• **Exercise requirements**
Which lines in the records contain the string "search"? List every one of them.

• **Data for this exercise**

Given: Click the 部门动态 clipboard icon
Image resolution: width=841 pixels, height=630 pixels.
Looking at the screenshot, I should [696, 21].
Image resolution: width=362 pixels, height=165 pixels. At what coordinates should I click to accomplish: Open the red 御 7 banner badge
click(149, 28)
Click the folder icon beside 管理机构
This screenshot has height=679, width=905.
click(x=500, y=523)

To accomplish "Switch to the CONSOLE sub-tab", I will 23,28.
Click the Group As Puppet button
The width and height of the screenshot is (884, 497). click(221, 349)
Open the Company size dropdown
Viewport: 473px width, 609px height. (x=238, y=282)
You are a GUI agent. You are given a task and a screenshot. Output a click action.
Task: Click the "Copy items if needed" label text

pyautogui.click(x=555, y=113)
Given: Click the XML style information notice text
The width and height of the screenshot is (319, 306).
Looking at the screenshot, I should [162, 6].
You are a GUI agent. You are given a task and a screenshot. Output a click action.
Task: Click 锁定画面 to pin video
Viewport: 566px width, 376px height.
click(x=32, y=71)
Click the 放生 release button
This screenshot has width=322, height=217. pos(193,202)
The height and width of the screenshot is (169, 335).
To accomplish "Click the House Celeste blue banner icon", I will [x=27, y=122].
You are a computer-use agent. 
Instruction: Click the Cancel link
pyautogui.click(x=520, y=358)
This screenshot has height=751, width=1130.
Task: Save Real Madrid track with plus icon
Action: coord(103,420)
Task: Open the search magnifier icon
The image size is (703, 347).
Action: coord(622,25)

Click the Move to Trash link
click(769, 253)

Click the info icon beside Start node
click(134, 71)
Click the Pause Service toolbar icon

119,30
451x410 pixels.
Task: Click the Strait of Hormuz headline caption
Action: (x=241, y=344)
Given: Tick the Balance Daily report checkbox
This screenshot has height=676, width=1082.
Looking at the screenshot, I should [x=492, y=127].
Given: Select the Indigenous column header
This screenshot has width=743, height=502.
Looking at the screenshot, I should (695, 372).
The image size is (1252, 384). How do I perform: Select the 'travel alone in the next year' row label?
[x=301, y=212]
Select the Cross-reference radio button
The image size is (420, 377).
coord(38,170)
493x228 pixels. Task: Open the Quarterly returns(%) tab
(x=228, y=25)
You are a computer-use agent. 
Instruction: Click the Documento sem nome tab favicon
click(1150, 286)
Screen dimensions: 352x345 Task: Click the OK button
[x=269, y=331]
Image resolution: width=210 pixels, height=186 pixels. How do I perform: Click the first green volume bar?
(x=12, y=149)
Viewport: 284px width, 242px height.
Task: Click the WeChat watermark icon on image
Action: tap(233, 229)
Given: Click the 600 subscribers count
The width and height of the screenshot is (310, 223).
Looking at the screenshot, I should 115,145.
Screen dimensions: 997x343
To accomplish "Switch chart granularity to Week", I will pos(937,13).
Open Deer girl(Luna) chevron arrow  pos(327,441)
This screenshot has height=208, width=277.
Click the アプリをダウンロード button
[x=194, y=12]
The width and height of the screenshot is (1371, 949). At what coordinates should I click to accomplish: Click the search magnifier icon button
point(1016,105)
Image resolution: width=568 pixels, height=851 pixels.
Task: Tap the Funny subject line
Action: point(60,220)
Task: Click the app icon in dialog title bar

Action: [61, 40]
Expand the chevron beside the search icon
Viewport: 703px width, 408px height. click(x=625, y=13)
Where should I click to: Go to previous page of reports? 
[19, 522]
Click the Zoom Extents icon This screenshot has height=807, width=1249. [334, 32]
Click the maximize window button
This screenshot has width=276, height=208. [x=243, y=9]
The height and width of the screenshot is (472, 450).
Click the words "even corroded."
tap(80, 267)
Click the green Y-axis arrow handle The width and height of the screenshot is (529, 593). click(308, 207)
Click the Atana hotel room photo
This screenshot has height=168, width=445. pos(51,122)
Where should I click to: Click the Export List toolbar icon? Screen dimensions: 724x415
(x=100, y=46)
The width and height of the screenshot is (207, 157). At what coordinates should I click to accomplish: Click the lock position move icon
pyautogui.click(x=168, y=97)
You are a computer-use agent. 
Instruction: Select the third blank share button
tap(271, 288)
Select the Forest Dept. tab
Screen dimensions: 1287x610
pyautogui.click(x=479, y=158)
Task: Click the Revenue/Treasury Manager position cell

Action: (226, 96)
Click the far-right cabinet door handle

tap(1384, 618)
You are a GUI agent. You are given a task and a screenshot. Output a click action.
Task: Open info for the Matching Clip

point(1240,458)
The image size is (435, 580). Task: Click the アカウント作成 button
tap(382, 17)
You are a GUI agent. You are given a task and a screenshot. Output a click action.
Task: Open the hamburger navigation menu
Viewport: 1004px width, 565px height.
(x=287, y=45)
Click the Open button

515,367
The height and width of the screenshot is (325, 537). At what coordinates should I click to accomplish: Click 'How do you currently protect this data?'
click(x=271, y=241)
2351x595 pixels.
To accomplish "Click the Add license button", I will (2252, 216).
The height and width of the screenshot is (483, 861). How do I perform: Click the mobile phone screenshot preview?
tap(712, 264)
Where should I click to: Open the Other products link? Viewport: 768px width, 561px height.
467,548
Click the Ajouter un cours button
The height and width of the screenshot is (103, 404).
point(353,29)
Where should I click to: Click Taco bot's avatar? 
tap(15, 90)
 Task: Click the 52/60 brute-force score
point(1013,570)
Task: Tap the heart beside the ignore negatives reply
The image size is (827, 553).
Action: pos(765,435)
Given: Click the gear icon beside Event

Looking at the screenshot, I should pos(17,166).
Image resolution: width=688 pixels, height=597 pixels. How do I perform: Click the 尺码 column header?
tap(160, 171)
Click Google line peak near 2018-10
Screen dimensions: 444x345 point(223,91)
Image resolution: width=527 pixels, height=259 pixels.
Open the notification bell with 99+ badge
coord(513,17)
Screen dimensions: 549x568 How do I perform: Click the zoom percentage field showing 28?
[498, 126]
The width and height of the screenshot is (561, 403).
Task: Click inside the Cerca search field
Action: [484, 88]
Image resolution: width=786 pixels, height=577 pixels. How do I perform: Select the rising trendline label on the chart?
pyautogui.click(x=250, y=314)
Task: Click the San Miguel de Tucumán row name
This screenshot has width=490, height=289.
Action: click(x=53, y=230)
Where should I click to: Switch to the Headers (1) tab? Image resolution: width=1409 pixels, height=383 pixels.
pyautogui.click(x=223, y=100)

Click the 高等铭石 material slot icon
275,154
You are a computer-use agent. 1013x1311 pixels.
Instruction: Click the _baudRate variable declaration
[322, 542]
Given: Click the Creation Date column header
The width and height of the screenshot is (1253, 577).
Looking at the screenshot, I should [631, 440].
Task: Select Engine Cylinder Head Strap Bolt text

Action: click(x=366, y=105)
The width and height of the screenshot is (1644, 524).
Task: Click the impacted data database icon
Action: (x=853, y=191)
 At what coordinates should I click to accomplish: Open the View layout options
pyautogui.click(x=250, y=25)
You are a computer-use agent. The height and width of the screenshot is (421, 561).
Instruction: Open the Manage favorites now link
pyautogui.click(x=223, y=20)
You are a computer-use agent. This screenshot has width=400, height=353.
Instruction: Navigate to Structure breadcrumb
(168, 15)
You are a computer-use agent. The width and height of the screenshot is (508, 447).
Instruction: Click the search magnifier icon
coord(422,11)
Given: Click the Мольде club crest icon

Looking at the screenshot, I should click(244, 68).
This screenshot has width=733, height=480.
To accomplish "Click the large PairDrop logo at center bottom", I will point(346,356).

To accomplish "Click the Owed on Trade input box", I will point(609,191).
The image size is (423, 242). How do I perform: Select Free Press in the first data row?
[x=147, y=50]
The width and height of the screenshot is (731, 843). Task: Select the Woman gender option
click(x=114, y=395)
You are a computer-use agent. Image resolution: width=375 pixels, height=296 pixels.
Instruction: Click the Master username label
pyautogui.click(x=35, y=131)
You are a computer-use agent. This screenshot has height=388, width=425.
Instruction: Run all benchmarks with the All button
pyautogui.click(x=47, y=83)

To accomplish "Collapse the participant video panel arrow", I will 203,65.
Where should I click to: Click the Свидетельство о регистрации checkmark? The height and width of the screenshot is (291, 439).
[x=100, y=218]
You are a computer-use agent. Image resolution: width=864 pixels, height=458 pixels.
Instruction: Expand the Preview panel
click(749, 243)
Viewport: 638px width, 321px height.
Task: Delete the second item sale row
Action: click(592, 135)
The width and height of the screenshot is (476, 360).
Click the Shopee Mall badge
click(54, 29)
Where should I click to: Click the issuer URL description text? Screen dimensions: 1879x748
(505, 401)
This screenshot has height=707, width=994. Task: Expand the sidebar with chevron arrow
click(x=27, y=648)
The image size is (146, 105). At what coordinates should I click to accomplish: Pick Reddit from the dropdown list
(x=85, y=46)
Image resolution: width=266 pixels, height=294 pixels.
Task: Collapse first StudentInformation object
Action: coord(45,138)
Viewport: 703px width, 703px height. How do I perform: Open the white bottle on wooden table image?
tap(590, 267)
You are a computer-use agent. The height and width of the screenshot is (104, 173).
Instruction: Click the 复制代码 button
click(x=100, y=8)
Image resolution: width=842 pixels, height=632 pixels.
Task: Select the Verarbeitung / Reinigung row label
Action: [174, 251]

• **Exercise response**
Task: Open the search magnifier icon
The width and height of the screenshot is (1371, 949). At what coordinates should I click to accomplish: Click the search magnifier icon button
Expand the chevron beside the search icon
Task: Click inside the Cerca search field
Instruction: Click the search magnifier icon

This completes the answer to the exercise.